Agreement for Purchase of Digital Product

Last Updated: 23rd December 2024
This Agreement ("Agreement") is made effective as of 23rd December 2024 by and between Mohammed S Ali ("Company"), and the purchaser of the digital product (the "Client"), for the purpose of Client purchasing a digital service or product from Company's website (the "Product").
Client agrees to the terms and conditions below by checking the box in the online shopping cart checkout or by submitting payment for the Product.

1. Product Access and Usage

Access: Upon successful purchase, Client will be granted access to the Product materials within [72 hours] via an email containing a download link.
License: Company grants Client a non-exclusive, non-transferable, non-sublicensable license to use the Product for personal purposes.
Prohibition on Sharing: Client shall not share the Product materials with any third party. Company reserves the right to immediately terminate Client's access to the Product if such sharing is suspected.
Attribution: Client is not obligated to attribute Company for any content used, posted, or shared from the Product.

2. Fees and Payment

Payment: Client agrees to pay Company the fee indicated on the online shopping cart.
Declined Payments: If any payment method is declined, Client must provide an alternative eligible method before receiving access to the Product.
Outstanding Payments: If access is granted and payment is subsequently declined, Company reserves the right to collect any outstanding amounts.

3. Refund Policy

Due to the immediate accessibility of digital products, no refunds will be provided under any circumstances.

4. Personal Information

Collection and Use: Client authorizes Company to collect and use personal information, including name, email address, and billing/shipping address, for lawful purposes related to this transaction.
Accuracy and Security: Client is responsible for the accuracy of their information and for maintaining its security. Client must notify Company of any changes to their information.
Billing Information: Billing information will be kept secure and treated with the same confidentiality as other personal information.
Fraud: Providing false information or using the Product for fraudulent activities will result in immediate termination of access.

5. Copyright

Upon delivery of the Product to Client, Company transfers and assigns to Client all copyrights related to the Product.
6. Warranties and Liability

Disclaimer: Company makes no warranties regarding the Product's suitability, function, or use, including implied warranties of merchantability or fitness for a particular purpose.
Limitation of Liability: Company is not liable for any consequential, indirect, special, or exemplary damages arising from the use or inability to use the Product, including loss of profits, business, or anticipated benefits.
Indemnification: Client agrees to indemnify Company against any liabilities, claims, or expenses arising from Client's breach of this Agreement.

7. Force Majeure

Neither party shall be liable for any delay or failure to perform its obligations under this Agreement due to events beyond its reasonable control, such as natural disasters, acts of war, or government regulations.

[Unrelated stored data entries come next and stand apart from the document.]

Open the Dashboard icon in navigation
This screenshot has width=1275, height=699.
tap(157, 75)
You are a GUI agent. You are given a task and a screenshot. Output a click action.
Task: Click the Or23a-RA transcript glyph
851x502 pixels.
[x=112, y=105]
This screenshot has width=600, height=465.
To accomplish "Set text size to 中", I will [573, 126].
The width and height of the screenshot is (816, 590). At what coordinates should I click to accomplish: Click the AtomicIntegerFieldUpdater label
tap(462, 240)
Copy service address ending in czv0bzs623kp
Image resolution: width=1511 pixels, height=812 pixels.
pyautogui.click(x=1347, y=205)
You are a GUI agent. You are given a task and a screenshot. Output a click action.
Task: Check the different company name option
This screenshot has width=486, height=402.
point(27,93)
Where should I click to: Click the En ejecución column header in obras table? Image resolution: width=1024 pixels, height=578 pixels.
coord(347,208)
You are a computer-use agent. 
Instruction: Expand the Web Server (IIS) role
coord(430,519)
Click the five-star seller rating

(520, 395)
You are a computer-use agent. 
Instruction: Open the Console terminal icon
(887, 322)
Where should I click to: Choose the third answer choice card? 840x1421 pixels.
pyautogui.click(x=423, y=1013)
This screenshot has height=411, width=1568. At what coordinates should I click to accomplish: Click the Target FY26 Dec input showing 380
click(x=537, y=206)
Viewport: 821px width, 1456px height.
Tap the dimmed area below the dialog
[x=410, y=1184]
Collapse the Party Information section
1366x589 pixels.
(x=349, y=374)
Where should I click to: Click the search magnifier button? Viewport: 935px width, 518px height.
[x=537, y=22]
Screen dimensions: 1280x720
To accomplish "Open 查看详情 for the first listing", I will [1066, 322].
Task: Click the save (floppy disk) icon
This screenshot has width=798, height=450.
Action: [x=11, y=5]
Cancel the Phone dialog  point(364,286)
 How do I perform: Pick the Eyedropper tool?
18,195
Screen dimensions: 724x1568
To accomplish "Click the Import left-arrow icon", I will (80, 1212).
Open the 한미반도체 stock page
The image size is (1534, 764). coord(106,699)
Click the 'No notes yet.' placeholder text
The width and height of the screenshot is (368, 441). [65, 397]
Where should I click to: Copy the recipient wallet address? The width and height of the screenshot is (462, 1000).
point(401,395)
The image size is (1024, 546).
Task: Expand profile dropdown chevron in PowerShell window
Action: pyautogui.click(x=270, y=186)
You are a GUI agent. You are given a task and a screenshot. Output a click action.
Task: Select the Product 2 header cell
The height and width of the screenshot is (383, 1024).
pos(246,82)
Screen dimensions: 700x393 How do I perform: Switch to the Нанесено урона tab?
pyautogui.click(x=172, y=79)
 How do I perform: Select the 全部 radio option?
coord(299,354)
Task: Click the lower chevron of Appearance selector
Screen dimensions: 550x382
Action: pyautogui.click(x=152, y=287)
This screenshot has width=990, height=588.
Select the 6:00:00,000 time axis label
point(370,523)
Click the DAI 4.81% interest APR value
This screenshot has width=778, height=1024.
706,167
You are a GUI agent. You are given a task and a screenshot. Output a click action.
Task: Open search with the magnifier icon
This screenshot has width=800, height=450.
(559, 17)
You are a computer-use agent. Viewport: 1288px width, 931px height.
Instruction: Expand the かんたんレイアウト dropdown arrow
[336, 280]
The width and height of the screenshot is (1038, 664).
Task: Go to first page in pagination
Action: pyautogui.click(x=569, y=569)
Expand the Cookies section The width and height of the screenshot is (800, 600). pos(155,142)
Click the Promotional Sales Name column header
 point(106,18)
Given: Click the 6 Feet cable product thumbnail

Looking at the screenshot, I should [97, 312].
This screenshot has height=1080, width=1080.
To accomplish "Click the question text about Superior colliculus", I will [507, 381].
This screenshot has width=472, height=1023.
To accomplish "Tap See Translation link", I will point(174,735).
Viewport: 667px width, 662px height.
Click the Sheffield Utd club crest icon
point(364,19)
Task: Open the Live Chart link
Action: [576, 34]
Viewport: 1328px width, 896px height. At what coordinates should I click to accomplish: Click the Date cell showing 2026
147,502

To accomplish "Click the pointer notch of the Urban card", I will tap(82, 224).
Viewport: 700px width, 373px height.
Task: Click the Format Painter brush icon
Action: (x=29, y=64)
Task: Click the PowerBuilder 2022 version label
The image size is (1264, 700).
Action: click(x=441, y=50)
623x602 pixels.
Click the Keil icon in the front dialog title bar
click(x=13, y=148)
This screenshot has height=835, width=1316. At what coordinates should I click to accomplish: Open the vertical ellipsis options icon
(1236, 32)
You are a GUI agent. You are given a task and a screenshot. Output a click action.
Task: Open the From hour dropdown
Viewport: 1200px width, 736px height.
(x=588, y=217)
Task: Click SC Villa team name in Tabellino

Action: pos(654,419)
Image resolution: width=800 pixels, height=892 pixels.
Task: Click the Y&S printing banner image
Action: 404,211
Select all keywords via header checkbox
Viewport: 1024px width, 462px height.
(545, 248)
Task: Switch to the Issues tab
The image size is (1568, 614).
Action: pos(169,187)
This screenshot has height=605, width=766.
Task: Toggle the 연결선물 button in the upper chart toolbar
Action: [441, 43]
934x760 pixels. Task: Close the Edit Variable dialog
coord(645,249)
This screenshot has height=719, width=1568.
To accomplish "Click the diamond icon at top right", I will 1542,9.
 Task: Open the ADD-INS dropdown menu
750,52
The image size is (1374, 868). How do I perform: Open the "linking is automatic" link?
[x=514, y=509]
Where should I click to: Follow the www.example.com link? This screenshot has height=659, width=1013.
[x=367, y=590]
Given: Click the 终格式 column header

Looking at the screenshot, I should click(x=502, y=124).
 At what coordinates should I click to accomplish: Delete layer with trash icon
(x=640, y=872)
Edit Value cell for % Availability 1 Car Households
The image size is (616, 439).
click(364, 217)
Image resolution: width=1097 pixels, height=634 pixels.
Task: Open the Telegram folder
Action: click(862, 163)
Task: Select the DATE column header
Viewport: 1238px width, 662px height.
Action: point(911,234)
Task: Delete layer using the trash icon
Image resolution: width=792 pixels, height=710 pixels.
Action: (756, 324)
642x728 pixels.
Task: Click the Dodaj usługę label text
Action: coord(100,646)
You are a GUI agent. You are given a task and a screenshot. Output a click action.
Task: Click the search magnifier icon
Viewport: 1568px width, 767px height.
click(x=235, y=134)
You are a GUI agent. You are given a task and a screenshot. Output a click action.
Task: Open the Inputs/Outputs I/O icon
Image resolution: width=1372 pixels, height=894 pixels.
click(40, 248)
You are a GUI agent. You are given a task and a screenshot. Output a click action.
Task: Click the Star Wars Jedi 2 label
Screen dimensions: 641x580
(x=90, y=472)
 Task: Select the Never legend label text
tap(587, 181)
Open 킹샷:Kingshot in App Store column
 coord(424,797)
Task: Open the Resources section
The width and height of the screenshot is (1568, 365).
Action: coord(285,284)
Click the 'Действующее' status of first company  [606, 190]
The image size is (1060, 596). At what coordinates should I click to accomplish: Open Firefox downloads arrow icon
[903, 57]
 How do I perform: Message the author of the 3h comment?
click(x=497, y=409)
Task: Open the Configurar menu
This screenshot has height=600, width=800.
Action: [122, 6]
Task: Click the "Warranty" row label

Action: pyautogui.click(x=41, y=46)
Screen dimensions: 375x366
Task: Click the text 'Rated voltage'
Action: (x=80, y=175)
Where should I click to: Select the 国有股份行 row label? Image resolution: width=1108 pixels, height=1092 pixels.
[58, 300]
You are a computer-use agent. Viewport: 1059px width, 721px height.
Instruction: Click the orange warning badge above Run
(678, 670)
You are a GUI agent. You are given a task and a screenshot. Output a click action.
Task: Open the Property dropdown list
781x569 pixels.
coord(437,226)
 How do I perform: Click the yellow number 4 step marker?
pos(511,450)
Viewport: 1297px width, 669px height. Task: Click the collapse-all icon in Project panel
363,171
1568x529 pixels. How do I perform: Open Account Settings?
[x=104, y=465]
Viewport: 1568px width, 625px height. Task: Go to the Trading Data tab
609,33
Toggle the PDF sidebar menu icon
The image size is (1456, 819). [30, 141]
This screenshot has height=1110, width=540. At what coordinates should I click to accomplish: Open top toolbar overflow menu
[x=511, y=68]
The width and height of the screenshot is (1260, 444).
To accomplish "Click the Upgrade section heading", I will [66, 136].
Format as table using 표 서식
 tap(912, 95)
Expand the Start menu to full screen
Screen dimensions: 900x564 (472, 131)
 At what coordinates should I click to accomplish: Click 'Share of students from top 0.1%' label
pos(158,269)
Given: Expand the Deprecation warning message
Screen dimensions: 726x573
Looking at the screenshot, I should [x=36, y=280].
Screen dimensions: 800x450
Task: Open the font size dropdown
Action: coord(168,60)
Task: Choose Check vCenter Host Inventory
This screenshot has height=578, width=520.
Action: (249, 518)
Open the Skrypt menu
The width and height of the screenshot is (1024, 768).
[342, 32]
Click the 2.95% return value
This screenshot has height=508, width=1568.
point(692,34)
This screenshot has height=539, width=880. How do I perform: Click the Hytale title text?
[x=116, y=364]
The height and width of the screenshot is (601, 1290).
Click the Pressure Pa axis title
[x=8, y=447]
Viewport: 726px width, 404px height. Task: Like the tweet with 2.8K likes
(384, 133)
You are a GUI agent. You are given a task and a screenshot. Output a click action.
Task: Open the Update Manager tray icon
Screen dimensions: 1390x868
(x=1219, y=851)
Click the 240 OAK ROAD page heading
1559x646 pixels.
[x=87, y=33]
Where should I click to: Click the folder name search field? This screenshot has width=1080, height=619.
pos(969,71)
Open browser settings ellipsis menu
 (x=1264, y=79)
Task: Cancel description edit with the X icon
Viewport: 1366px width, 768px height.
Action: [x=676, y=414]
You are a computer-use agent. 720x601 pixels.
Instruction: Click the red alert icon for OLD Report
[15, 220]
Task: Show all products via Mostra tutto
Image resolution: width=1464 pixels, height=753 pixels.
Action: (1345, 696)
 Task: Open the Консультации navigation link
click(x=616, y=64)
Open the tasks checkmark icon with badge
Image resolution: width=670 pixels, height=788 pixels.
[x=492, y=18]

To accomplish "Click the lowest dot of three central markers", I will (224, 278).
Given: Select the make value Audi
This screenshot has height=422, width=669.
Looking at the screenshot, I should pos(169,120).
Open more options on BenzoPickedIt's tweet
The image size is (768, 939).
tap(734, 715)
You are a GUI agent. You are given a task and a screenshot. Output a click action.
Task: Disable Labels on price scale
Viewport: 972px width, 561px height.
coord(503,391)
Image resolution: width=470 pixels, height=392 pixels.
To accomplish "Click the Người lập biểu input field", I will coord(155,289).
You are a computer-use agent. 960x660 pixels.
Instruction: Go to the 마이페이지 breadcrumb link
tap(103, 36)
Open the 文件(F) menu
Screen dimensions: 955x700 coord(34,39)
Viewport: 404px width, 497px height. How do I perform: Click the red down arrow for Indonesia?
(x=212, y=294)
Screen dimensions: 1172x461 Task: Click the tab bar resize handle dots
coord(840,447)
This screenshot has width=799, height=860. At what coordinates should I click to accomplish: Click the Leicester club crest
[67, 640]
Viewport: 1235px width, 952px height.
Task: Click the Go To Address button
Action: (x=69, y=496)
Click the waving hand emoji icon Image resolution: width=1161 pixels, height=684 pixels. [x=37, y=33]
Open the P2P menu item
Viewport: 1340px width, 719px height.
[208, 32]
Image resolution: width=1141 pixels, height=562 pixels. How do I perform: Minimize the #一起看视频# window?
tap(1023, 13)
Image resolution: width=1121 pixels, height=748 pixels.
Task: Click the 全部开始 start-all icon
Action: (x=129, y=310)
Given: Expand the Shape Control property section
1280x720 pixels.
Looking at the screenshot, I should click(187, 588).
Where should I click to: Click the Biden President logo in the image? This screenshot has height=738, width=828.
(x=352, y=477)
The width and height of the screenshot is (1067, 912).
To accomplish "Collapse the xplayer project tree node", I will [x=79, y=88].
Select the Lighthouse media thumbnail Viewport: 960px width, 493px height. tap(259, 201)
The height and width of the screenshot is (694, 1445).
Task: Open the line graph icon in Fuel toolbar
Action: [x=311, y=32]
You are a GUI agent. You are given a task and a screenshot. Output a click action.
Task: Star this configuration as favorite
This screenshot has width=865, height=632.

8. No Guarantees of Results

Company does not guarantee any specific outcomes or results from Client's use of the Product. Client acknowledges that individual results may vary.

9. Release and Reasonable Expectations

Client understands that individual results may vary and that the Product is designed for a general audience.

10. Entire Agreement

This Agreement constitutes the entire understanding between the parties and supersedes all prior agreements, whether oral or written. Any modifications must be in writing and signed by both parties.

11. Governing Law and Jurisdiction

This Agreement shall be governed by and construed in accordance with the laws of England, United Kingdom.

12. Dispute Resolution

Mediation: Any disputes arising from this Agreement shall first be attempted to be resolved through mediation.

13. Assignment

This Agreement is not assignable by either party without the other party's written consent.

14. Severability

If any provision of this Agreement is found to be invalid or unenforceable, the remaining provisions shall remain in full force and effect.

15. By checking the box or submitting payment, Client acknowledges that they have read, understood, and agree to be bound by the terms and conditions of this Agreement.

16. Service Charges for Walking Tours

The Company platform facilitates the booking of tours by tour providers. A non-refundable service charge of 2.50 EUR will be added to the total cost of tours. This charge covers administrative expenses.